Nietzsche y Debord, tan aparentemente alejados en tantos aspectos, prefiguran cada uno a su manera el diagnóstico de este servilismo del intelecto. En cierta forma son estratos diferenciados de una misma capa geológica que hoy en día tomaría probablemente el nombre de cognitariado. En la serie de conferencias tituladas Sobre el porvenir de nuestras instituciones educativas Nietzsche arremete contra un modelo formativo que promoueve la educación como una factoría de capacidades lucrativas preparadas para ser aplicadas de forma inmediata en cuanto dicho proceso de formación finaliza. Tras ello hay también un trampantojo bajo la forma de una democracia fangosa en la que el desarraigo respecto al máximo común divisor es contemplado como un anatema entorpecedor. Incluso como una forma de desarreglo, en cuyo diagnóstico paroxístico nos hallamos hoy en día gracias a la extensión de la farmacopea como una materia troncal encubierta en muchos mecanismos docentes. Nietzsche habla también de la pausa, de la soledad meditativa y de un arrojo muy poco hedonista en el proceso de transmisión del pensar en las cosas que pasan. Es quizás la única forma de garantizar que aquello que se piensa no sea usurpado en el febril proceso de acumulación de evaluaciones y de orientaciones. Algo de lo que hoy vamos sobrados. La escuela, en la época de Nietzsche, neutraliza el brillo del concepto por medio de la mediocridad lucrativa. Algo que también le sucede al protagonista de Jakob Von Gunten, de Robert Walser.

Por otro lado, Debord, en La Sociedad del Espectáculo, clama contra la espectacularización del entramado cultural. Lo suyo atañe a una institución educativa sumida en el sueño de los aparentemente justos, bordada con los oropeles de una izquierda que cree haber tocado el cielo tras someter a Marx a un lifting literario y estético de cierto calado y de haber reconvertido milagrosamente a la burguesía en una especie de clase especializada y especialista en la liberación del intelecto.

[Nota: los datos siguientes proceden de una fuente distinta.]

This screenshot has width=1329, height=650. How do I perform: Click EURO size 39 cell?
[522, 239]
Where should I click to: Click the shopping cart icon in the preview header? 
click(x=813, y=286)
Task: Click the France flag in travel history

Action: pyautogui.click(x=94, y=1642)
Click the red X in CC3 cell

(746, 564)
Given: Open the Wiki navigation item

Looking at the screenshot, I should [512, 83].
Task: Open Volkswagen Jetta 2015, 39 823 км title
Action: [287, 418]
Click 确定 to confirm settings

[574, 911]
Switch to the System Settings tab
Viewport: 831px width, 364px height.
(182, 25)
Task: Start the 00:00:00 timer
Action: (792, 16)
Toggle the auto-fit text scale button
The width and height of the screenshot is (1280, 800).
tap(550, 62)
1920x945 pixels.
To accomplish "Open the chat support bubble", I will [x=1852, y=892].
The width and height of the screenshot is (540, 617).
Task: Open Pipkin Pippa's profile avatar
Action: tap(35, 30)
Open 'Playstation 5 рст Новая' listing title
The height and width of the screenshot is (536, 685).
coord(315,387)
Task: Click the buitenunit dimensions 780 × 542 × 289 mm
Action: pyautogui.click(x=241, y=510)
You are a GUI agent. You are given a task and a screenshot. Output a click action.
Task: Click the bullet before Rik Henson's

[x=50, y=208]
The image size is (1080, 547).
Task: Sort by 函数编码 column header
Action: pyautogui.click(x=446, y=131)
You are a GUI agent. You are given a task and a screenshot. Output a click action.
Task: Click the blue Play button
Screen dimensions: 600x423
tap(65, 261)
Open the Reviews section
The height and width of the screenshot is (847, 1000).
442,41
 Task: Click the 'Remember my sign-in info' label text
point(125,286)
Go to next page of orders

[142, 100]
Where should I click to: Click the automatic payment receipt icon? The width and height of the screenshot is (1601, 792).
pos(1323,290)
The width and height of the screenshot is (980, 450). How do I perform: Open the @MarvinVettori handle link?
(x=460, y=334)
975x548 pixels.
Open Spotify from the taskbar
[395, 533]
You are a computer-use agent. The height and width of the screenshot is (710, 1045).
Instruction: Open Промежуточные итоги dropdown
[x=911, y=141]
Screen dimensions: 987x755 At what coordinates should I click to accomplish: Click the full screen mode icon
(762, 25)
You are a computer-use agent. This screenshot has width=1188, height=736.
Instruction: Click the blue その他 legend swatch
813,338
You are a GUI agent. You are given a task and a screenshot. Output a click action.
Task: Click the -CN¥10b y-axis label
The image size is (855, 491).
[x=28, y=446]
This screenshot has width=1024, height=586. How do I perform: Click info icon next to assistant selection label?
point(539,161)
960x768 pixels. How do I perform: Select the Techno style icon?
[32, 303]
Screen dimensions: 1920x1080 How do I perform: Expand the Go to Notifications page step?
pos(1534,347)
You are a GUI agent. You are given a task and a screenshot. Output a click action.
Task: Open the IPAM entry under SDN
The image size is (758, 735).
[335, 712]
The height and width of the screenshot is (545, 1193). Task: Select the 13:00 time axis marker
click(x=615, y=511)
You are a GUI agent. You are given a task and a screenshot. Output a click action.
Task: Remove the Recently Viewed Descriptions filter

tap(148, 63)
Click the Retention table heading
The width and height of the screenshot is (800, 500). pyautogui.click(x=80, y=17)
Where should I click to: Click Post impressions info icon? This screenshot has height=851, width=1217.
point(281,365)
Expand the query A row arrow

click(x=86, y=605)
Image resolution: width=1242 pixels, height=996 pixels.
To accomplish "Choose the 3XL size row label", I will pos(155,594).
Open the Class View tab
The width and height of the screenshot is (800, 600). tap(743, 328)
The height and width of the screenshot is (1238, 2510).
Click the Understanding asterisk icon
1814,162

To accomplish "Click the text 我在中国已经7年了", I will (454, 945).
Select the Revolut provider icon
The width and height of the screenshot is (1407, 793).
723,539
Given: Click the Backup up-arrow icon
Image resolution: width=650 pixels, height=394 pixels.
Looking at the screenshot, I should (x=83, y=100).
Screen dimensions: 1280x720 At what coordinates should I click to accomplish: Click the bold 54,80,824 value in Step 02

En las distancias cortas y los auspicios de un salón, se sobreentiende. La servidumbre de este intelecto y del circo que se genera a su alrededor, al que podríamos llamar tranquilamente cultura, es la actualización (via nomenclátor soviet) de lo que ya advirtió Nietzsche casi un siglo y medio antes: la desposesión de la potencia que tiene el pensamiento para ser y querer ser, para perseverar en su conducta que es, de forma genética, algo eminentemente intempestivo. La desposesión de todo el utillaje conceptual empieza obviamente en las aulas. Sea en las de un instituto o en las de una universidad. Empieza cuando se invierten los términos y se enseña que es fundamental aprender a ser feliz, cuando en realidad es aprendiendo que sobreviene cierta felicidad (también es educativo llegar a saber que un exceso de la misma resulta sospechoso o incluso contraproducente). Cuando no se considera el valor de la educación, sino la educación de unos valores. Cuando se omite que existe una economía interna al proceso de aprendizaje (como existe una economía del sueño, del sexo, etc) y se proyecta en cambio el hecho de aprender en la matriz de una economía ajena. Los alumnos (y también los docentes, no nos olvidemos) son una forma de proletariado extensa, delicada y hasta cierto punto bastante desamparada. El fenómeno educativo es un entramado cuyas estructuras devienen instancias espectrales para los directamente implicados. El profesor se ve anorreado, el alumno sometido a vapores ataráxicos, todo sucede como si nada. Porque, efectivamente, no sucede nada. No se produce nada. Se expropia todo, que es algo muy distinto. No nos engañemos, no entra la letra con sangre. Es el pensamiento el que es extraído en medio de un largo, sangrante y mudo proceso.